Suramin is one of the oldest drugs still in use today – it’s been used to treat early stage human African trypanosomiasis caused by T. b. rhodesiense since the early 1920s. Back in 2012 we showed that suramin uptake was dependent on receptor mediated endocytosis and relied on a complex network of proteins from ISG75 in the flagellar pocket to cathepsin-L and MFST in the lysosome (Alsford et al 2012).
We recently contributed to a study led by Prof Mark Field’s group at the University of Dundee, which revealed that two ubiquitin hydrolases (TbUsp7 and TbVdu1) modulate the surface expression and turnover of ISG75 (as well as several other proteins), thereby affecting parasite sensitivity to suramin.
Modulation of the surface proteome through multiple ubiquitylation pathways in African trypanosomes.

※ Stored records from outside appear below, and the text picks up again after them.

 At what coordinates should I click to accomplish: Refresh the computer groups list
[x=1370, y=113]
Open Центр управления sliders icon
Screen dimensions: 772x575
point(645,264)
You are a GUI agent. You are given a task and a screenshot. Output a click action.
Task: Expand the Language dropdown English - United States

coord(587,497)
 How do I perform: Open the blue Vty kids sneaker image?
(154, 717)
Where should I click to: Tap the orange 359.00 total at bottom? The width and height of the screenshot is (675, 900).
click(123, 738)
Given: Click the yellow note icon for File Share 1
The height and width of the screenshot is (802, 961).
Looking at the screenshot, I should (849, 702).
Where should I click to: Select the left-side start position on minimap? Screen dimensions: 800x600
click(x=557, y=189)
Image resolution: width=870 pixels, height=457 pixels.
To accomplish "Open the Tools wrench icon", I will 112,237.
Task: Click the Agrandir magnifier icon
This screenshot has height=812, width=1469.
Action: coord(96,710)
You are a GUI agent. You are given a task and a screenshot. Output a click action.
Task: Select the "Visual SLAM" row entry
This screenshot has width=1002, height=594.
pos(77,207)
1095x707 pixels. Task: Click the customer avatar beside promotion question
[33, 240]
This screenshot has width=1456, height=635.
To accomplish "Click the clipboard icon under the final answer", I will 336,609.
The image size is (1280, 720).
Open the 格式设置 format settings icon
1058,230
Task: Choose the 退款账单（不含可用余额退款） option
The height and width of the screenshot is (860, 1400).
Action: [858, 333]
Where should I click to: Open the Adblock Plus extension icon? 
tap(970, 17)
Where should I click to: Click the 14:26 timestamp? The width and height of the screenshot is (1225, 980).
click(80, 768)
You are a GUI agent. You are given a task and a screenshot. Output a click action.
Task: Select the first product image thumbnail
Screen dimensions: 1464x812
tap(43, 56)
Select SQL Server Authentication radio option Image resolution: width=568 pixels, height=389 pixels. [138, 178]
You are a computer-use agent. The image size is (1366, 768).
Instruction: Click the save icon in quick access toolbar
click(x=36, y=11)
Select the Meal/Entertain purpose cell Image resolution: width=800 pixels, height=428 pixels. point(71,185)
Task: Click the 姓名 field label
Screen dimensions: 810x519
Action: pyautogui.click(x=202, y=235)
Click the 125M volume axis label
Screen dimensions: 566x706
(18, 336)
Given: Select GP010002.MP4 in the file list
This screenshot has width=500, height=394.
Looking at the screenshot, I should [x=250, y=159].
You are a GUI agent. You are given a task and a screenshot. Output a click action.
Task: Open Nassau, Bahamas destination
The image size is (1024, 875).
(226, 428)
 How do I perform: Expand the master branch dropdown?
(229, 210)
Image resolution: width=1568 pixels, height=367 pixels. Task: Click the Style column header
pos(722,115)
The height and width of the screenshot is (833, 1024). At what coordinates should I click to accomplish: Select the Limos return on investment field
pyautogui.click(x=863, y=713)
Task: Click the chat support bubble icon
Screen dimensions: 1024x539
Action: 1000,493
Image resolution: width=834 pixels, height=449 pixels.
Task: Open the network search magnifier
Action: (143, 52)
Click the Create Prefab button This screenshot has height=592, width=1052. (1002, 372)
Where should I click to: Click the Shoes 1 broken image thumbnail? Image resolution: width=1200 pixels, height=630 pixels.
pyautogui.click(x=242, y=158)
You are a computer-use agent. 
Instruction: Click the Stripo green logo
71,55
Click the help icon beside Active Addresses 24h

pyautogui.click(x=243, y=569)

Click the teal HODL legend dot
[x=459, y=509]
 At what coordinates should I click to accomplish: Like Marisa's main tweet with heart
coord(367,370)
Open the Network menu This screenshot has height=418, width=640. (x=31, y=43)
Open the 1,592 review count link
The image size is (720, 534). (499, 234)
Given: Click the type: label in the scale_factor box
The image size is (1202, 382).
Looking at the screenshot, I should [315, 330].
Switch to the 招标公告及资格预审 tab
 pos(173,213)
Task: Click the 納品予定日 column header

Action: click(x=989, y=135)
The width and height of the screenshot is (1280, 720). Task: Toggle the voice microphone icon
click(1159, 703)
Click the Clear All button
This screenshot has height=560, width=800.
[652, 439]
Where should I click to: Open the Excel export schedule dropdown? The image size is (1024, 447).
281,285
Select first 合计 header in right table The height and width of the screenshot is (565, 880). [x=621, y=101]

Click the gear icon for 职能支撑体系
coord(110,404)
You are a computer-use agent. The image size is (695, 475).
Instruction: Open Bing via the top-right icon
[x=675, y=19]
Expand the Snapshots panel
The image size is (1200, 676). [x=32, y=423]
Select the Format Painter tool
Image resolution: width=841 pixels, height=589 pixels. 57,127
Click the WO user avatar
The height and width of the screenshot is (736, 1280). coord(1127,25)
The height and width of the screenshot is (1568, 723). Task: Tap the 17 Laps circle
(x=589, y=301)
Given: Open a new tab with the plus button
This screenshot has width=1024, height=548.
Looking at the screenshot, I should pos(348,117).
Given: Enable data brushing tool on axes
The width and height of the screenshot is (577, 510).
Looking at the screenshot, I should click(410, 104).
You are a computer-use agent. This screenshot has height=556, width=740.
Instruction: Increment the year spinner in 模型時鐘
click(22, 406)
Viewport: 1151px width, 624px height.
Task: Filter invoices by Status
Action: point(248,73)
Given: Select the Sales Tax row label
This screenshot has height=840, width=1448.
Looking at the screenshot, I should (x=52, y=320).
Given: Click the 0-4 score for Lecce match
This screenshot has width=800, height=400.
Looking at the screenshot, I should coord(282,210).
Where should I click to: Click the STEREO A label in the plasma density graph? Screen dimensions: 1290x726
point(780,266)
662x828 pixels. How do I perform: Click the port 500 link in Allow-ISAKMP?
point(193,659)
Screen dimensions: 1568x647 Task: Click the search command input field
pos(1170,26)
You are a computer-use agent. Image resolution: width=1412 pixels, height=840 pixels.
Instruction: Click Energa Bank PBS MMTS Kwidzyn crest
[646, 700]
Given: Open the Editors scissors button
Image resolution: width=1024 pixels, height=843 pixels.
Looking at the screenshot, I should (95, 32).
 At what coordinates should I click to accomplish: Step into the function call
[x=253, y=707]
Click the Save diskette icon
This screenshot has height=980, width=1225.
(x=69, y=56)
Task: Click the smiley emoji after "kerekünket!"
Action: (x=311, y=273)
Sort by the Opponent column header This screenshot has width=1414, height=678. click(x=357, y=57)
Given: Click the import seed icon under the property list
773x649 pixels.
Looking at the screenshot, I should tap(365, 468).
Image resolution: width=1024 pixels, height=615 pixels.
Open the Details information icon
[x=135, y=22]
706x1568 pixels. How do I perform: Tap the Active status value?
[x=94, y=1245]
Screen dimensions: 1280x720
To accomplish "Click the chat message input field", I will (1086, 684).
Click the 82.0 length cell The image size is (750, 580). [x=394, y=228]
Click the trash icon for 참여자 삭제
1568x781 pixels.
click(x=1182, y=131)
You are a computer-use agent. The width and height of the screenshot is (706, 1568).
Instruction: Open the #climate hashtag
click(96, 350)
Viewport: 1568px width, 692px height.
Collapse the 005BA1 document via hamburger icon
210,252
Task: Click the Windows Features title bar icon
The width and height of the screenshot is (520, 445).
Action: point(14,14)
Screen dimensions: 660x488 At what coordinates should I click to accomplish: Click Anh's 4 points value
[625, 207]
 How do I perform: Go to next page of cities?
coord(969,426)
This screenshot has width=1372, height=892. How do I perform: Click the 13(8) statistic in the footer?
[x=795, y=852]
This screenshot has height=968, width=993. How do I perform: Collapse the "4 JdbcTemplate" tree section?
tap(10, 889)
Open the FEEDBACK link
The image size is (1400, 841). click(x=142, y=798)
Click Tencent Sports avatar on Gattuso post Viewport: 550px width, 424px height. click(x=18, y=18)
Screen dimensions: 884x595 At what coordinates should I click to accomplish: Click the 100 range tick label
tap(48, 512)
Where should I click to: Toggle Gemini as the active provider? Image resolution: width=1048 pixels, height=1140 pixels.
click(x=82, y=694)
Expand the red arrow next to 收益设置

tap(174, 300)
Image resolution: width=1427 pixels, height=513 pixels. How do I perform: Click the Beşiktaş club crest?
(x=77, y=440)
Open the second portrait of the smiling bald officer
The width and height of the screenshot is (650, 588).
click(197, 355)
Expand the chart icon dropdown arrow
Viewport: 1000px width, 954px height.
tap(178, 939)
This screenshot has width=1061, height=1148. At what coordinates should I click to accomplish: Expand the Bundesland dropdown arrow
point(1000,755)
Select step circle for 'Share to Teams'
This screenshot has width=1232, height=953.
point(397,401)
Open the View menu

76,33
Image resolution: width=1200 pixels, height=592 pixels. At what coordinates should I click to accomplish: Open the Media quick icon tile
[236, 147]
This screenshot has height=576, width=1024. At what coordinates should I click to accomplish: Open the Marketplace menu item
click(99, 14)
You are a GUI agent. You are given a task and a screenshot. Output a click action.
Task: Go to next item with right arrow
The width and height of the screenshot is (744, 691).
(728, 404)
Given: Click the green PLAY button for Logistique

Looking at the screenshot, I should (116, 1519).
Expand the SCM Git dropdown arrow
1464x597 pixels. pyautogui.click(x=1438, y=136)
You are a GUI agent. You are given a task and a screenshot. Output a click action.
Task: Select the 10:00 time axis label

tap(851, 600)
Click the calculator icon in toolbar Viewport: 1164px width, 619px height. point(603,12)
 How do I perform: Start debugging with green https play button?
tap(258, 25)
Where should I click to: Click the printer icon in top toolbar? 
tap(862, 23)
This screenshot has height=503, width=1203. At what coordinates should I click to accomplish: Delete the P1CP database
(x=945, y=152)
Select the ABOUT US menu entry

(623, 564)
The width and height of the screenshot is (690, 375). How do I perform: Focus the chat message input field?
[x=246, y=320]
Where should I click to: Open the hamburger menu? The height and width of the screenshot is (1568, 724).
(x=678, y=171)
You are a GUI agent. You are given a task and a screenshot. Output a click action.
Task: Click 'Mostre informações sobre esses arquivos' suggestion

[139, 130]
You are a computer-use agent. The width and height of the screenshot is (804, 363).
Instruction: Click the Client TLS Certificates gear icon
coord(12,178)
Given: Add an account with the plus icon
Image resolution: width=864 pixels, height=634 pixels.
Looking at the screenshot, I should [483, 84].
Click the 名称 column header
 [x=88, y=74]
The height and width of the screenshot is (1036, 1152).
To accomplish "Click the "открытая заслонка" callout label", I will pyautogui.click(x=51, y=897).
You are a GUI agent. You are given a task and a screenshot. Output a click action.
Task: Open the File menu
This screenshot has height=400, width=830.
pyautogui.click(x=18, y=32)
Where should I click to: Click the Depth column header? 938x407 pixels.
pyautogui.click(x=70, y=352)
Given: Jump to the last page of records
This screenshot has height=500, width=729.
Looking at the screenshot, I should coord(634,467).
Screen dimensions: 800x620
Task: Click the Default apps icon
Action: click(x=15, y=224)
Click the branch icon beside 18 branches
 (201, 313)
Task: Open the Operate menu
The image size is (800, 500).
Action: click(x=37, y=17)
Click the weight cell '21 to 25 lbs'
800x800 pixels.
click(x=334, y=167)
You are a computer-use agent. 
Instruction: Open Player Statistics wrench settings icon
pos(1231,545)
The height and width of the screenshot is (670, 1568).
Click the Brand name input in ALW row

PLoS Pathogens 11: e1005236
SILAC analyses revealed that both hydrolases have a high degree of specificity. The effect of TbVdu1 depletion decreases ISG75 and ISG65 protein levels in T. brucei, while loss of TbUsp1 impacts ISG75 and a small cohort of other endosomal proteins, including an orthologue of VAMP7b and MBAP1. These changes in ISG75 protein levels elicited by the loss of either of these regulatory proteins impacts drug efficacy, rendering the parasite significantly less sensitive to suramin.